Another element to be thrown into the mix: new, expanded latitude on Association Health Plans. These plans – which allow small businesses to group together under certain rules in order to buy more affordable, non-ACA-compliant policies – have been made available to a wider group by virtue of more relaxed rules announced by the Trump administration in July 2018. These changes, as well as the three-tiered timetable for rollout, will add to the marketplace confusion.

Obviously, everyone will need patience as the process unfolds. In the meantime, we strongly urge practices to take proactive steps:

  • Educate yourself about what’s coming.
  • Develop your plan for dealing with the changes. Ideally, that plan will include the ability to:
    • Reach out to patients ahead of visits to check on insurance status
    • Research benefits wherever possible so as to set patient expectations realistically
    • Determine and make any necessary changes in your payment policies and documentation
    • Establish a protocol for examining cards at check-in, discussing possible issues in coverage, informing patients about changes in your payment policies, etc.
    • Train, train, train your front desk
  • Consider sending out a letter that broadly educates your patients on the differences, so they can be better health care consumers under their plans.
  • If you use an electronic eligibility platform (e.g., Phresia), ask your vendor for any available support to manage the short-term plan rollout.
  • Consider requiring Credit Card on File for patients with short-term plans (which allows the exact amount designated by an insurance company to be billed to a patient once the claim has been completely processed, eliminating the need to calculate and collect charges upfront, process a balance statement or process a refund check).
  • Select a very capable person on your staff or an outside vendor to be your designated expert at learning insurance plans, looking up and navigating benefit portals, and calling insurance companies to ask questions and advocate. Accept that someone is indeed going to have to spend more time on these efforts, as automated tools likely won’t provide the level of detail you’re going to need.

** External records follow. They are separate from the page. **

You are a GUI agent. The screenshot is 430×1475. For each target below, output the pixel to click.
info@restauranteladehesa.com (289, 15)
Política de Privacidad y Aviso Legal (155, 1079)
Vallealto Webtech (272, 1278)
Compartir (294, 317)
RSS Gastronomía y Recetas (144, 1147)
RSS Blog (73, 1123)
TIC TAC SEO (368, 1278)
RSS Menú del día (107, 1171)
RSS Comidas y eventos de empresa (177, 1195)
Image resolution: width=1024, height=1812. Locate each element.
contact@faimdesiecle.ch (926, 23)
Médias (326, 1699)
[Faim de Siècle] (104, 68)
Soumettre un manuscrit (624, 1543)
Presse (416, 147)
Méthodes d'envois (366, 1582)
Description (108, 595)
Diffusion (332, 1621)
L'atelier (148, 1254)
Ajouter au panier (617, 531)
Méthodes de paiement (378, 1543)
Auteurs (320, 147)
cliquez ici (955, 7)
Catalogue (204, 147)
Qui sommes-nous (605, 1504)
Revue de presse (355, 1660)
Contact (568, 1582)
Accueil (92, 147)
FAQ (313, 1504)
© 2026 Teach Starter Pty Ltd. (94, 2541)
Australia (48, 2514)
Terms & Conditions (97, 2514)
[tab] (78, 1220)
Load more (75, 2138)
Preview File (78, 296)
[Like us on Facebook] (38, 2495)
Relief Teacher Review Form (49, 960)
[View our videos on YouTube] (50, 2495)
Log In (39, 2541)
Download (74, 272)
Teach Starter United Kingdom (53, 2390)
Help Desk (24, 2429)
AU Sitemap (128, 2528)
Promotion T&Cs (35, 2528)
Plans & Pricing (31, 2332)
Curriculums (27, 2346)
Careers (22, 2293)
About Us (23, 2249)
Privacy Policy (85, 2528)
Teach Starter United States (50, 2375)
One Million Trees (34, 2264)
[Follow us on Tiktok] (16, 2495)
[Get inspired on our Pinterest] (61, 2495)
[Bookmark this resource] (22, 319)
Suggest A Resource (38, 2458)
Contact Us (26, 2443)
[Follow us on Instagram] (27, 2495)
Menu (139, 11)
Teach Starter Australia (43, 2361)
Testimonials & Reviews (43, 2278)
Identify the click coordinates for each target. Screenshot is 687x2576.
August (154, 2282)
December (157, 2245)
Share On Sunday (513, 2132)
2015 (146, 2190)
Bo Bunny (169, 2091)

As if these changes didn’t promise enough upheaval, practices should also bear in mind the Trump administration’s October 2018 guidance that allows states to request waivers that move their insurance markets away from the rules imposed by the ACA. If approved, the waivers would allow states to offer lower-cost plans that aren’t required to include all of the EHBs that have become standard. As these non-compliant plans roll out down the road (with “innovation” encouraged by the Trump administration), we wonder whether large, self-insured group plans, which already enjoy some leeway in their ACA compliance, might seize the chance to apply for state waivers that would allow them to avoid additional areas of compliance?

In short, the “known unknowns” and “unknown unknowns” suggest that practices need to prepare to be flexible and focus on planning in a way they may not have done since the ACA was first enacted.